Histopathological examination of the papule (HE; ×100).

The patient was started on oral doxycycline at daily doses of 200 mg and did not show any improvement at the end of the first month. After 1 month, the lesions markedly regressed with treatment with systemic dapsone (50 mg/day) and topical tacrolimus.

Discussion

LMDF is a granulomatous, inflammatory chronic disease, which is mostly seen in young adults and affects both sexes equally.[5, 6] It particularly affects the central part of the face, and multiple, reddish-yellow or reddish-brown, solid papules are frequently seen on the malar, submandibular, and periorificial regions. The eyelid is typically involved.[2, 7] In cases with LMDF coursing with extrafacial involvement, the axilla, shoulders, arms, hands, neck, legs, and inguinal region are frequently affected.[8] Also in our case, the LMDF lesions were localized on the face, chin, nasolabial sulci, and infraorbital region and more intensely on the perioral region. Although the histopathological findings may change according to the stage of the lesion,[9] perifollicular granulomas formed by epitheloid cells with a central caseification necrosis are characteristic features of LMDF. Typically, chronic infiltrates accompany the granulomas seen in the vicinity of adnexal structures.[7] Lymphoid tissue accumulation surrounding the giant cells, which may be contained in the granulomas, may be observed.[10]

For the etiopathogenesis of LMDF, various theories have been suggested; however, the most frequently accepted one is that LMDF is a subtype of granulomatous rosacea.[11] In the differential diagnosis, sarcoidosis, nontuberculous mycobacterial infections, deep fungal infections, acne vulgaris, milia, and syringomas should be considered.[12]

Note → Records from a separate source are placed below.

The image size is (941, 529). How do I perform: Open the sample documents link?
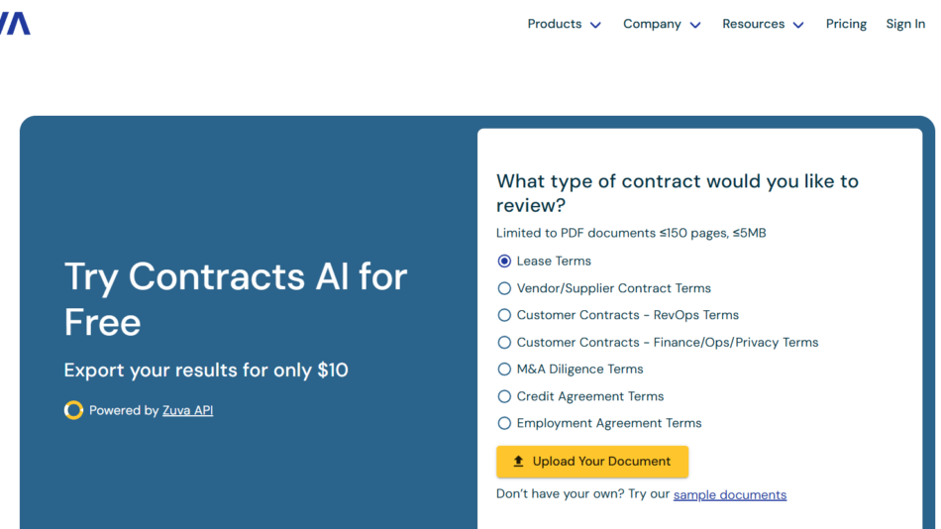(x=730, y=494)
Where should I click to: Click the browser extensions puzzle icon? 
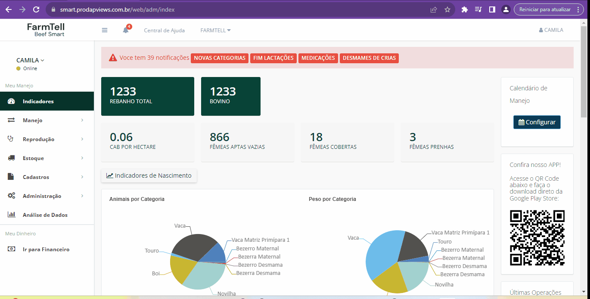[464, 9]
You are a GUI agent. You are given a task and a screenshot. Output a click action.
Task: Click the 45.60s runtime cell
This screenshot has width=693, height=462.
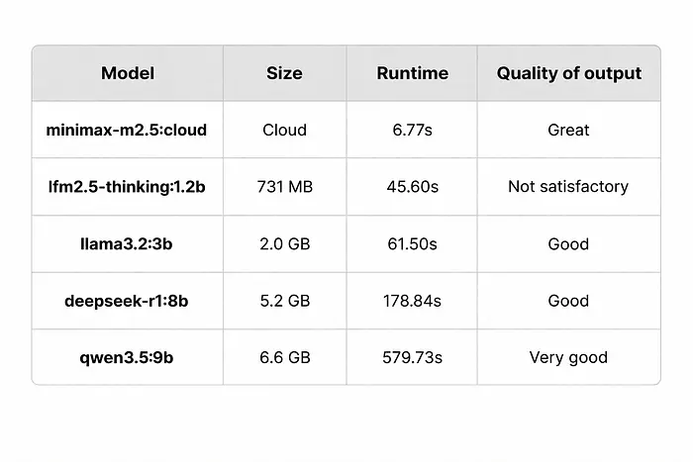[x=412, y=187]
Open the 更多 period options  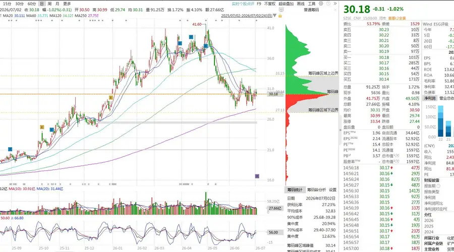tap(67, 4)
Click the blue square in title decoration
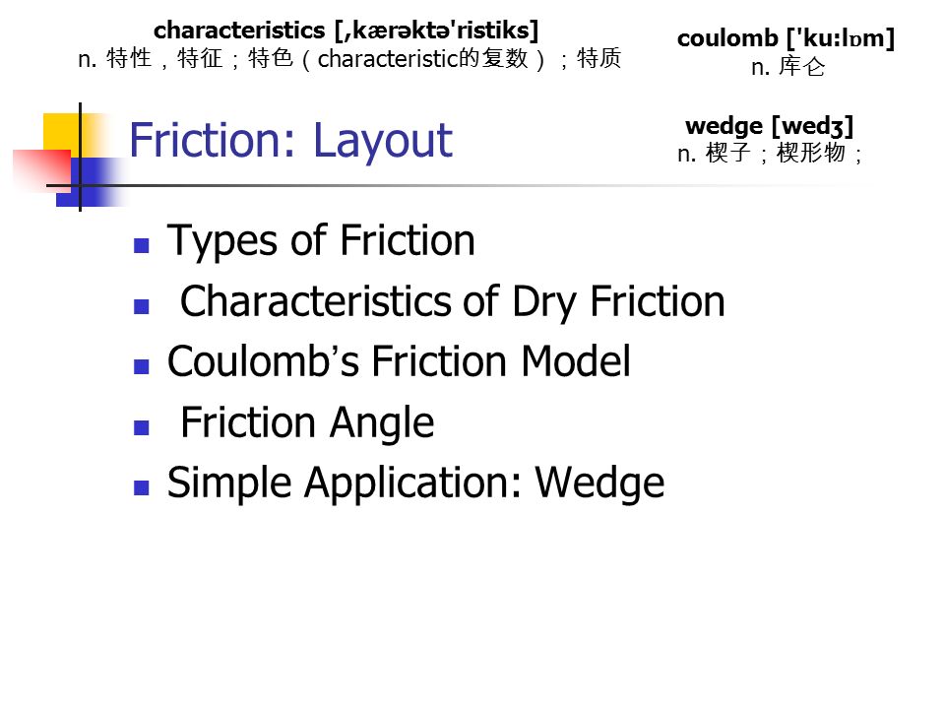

Frequently, the lesions in LMDF, a self-limiting dermatosis, spontaneously regress within 12–24 months, leaving a scar tissue as a sequela.[9] For the management of LMDF, systemic (tetracycline, low-dose isotretionine, dapsone, corticosteroids, and immunosuppressive drugs) and topical (corticosteroids, tacrolimus, and psoralen combined with UV-A radiation) treatment alternatives are available.[9, 12] Treatment initiation at an early stage shortens the treatment duration and decreases scar formation.[6]

In our patient, who was refractory to doxycycline, a rapid response was obtained using systemic dapsone (50 mg/day) and topical tacrolimus. From the first month of the treatment, the lesions markedly regressed, and scar formation was seen after healing of the lesions. Our patient with rarely seen LMDF provided a rapid response to dapsone; therefore, we emphasize that dapsone and topical calcineurin inhibitors should be considered among treatment alternatives.